Wednesday, February 4, 2009

Judge Perris Grants Motion to Dismiss Claim for Breach of Fiduciary Duty on Grounds of Standing and the Business Judgment Rule, With Leave to Amend

By Andrew Toth-Fejel, Bankruptcy Litigation Support for Attorneys,

Batlan v. WT Consulting, Inc.
Adversary Proceeding No. 08-03196-elp
Unpublished letter by Judge Elizabeth Perris
January 26, 2009

The Rulings
In this letter to the parties on whether to grant defendants' motion to dismiss a claim for breach of fiduciary duty alleged by a Chapter 11 liquidating agent, Judge Perris made three rulings: 1) to dismiss the claim for lack of standing by the plaintiff liquidating agent, with leave to amend; 2) to dismiss the claim because of the business judgment rule, also with leave to amend; and 3) anticipating a successful amendment to address the business judgment rule, she made clear that under federal notice pleading standards a complaint for breach of fiduciary duty need not anticipate the business judgment rule defense as long as that rule was not raised in the complaint.

James Thompson and Scott Walters owned Thompson & Walters Nursery Sales, Inc., an Oregon corporation (T&W #1). They sold its assets to a similarly named Delaware LLC (T&W #2). It subsequently failed, and filed a liquidating Chapter 11.

The Adversary Proceeding
The Chapter 11 liquidating agent filed an adversary proceeding against Mr. Thompson and Mr. Walters to avoid the sale to T&W #2 as a fraudulent conveyance and to recover against them for their alleged breach of fiduciary duty.
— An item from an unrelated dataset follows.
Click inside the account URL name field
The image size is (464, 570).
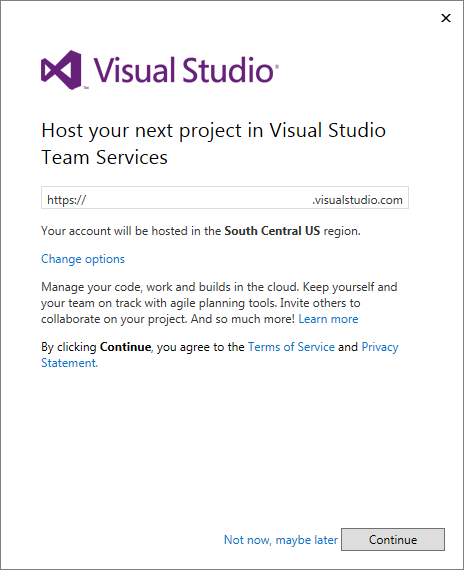click(199, 200)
They responded with a motion to dismiss the adversary complaint. At a prior hearing Judge Perris denied this motion as to the fraudulent conveyance claims. So now the purpose of her letter was to rule on the motion to dismiss as to the claim for breach of fiduciary duty.

1) Standing
Defendants argued that the liquidating agent did not have standing to bring a claim for breach of fiduciary duty as to T&W #1, the Oregon corporation. Plaintiff refuted this by relying on a federal court opinion in Delaware holding that "the court should collapse the transactions involved in the asset sale and consider them as integrated transactions that form a 'single integrated plan'." Thus plaintiff would have standing as to all entities involved in that "plan." But Judge Perris noted that the Delaware case involved a much more complex set of transactions unlike the single sale here, that the Delaware case did not involve an Oregon corporation, and that plaintiff had not pled a basis under Oregon law for such "collapsing of transactions" to provide for standing. So she granted the motion to dismiss as to T&W #1, while also granting plaintiff leave to amend if able to cure this shortcoming.

2) Business Judgment Rule
Defendants also argued for dismissal of the claim for breach of fiduciary duty as to T&W #2 "because it does not overcome the business judgment rule." That rule creates a presumption that "directors' decisions are made in good faith and are based upon sound and informed business judgment." Therefore, from the defendants' perspective, the plaintiff needed to plead affirmatively to overcome the business judgment rule or else have the claim dismissed. The rule relates only to directors' decisions, not those of officers. The complaint was unclear whether defendants were directors of T&W #2. So the judge granted the motion to dismiss the claim for breach of fiduciary duty as to T&W #2, while again granting plaintiff leave to amend if he is able "to clarify the basis of the claimed fiduciary duty of defendants Thompson and Walters, in particular whether they were directors of T&W #2."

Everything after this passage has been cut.